Excerpted passage:
Thus this from Bloomberg overnight rather caught my eye.
Demand for cash from the Bank of England jumped to a record £12.2 billion ($15.3 billion) on Thursday, the latest in a string of increases that may spur policy makers to ease financial conditions through the bond market within months, analysts say.
The BOE will opt to end its weekly bond sales later this year, which will act in tandem with interest-rate cuts to loosen monetary policy, according to Deutsche Bank AG and NatWest Markets.
Actually until recently many at the Bank of England will have welcomed the extra demand for cash as it tightened policy.
The clamor has already driven up a short term money market rate to 5.35%, above the BOE’s benchmark rate. That has the effect of tightening financial conditions, just as the Monetary Policy Committee is considering easing policy by cutting interest rates.
Frankly I think that they should stop the QT bond sales now. The main reduction in the balance sheet has come when bond holdings mature and making the cost of UK debt higher for subsequent generations is yet another policy error.
The Economy
Whilst the Bank of England is rather enmeshed in its own problems the UK economy looks to be experiencing something of a spring bounce.

Exercise A: In the Bank of England passage, what record amount did demand for cash from the Bank of England reach on Thursday?
Exercise B: Carry on the Bank of England and UK economy passage from its final sentence.
These items are material separate from the Bank of England passage.

Stored items
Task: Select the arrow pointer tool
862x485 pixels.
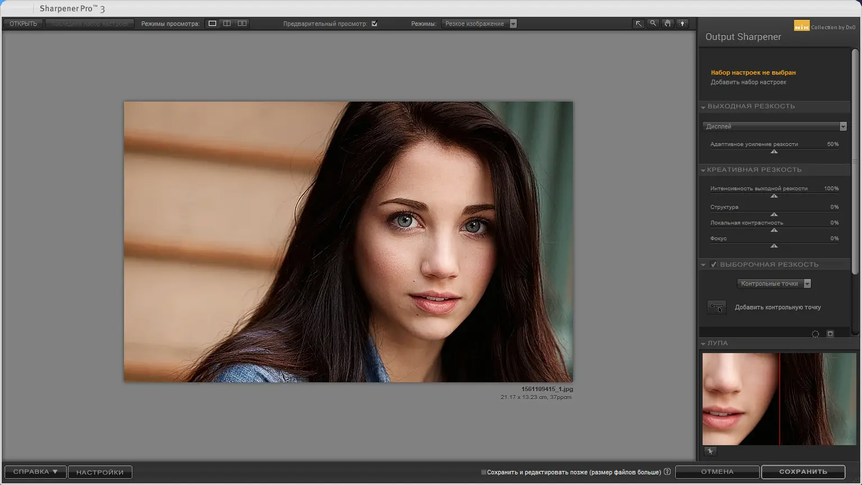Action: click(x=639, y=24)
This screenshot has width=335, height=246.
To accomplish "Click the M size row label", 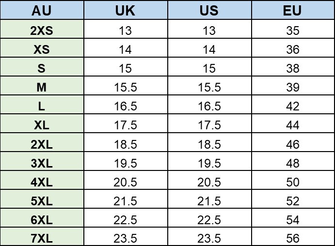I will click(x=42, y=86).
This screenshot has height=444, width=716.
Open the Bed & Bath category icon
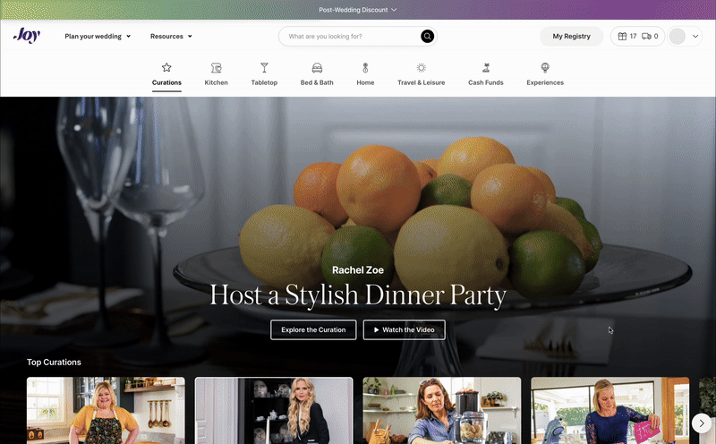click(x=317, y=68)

Reply A: £12.2 billion ($15.3 billion).

Reply B:
The seasonally adjusted S&P Global UK PMI Composite
Output Index* registered 54.1 in April, up from 52.8 in March and in positive territory for the sixth consecutive month. Moreover, the latest reading signalled the fastest expansion of private sector business activity since April 2023.
It has been as so often for the UK economy services driven.
Stronger output growth was driven by a robust and
accelerated upturn in the service economy. Manufacturing
production meanwhile returned to contraction, although
the decline was only marginal. There was a similar pattern
for order books, with service providers reporting a faster rise while goods producers experienced a renewed downturn.
I am not sure where S&P are going with this though as the previous lower readings were supposed to give this level of growth.
The latest survey results are consistent
with the UK economy growing at a quarterly rate of 0.4% and therefore pulling further out of last year’s shallow recession.
Even what seems a minor statement like “shallow recession” will produce itchy shirt collars at the Bank of England. After all their forecast was for a deep recession with economic output falling by 2%
Comment
As you can see the Bank of England has dug several holes for itself with its policies. One could reasonably argue that over the past few years it has made the UK’s economic performance worse rather than better. It fed then ignored an inflationary boom and in return for an orgy of QE bond buying and interest-rate cuts we got very little economic growth. In an way I think that this from the Office for National Statistics earlier rather sums up the state of play.
Public service productivity in Quarter 4 2023 is estimated to be 6.8% below its pre-coronavirus (COVID-19) pandemic peak (Quarter 4 2019) but has remained relatively stable since Quarter 2 (Apr to June) 2021 through the post-pandemic period.
But fortunately the economy looks as though it is recovering in spite of their meddling. Although that does rely on the PMI release to some extent other numbers have been consistent with it.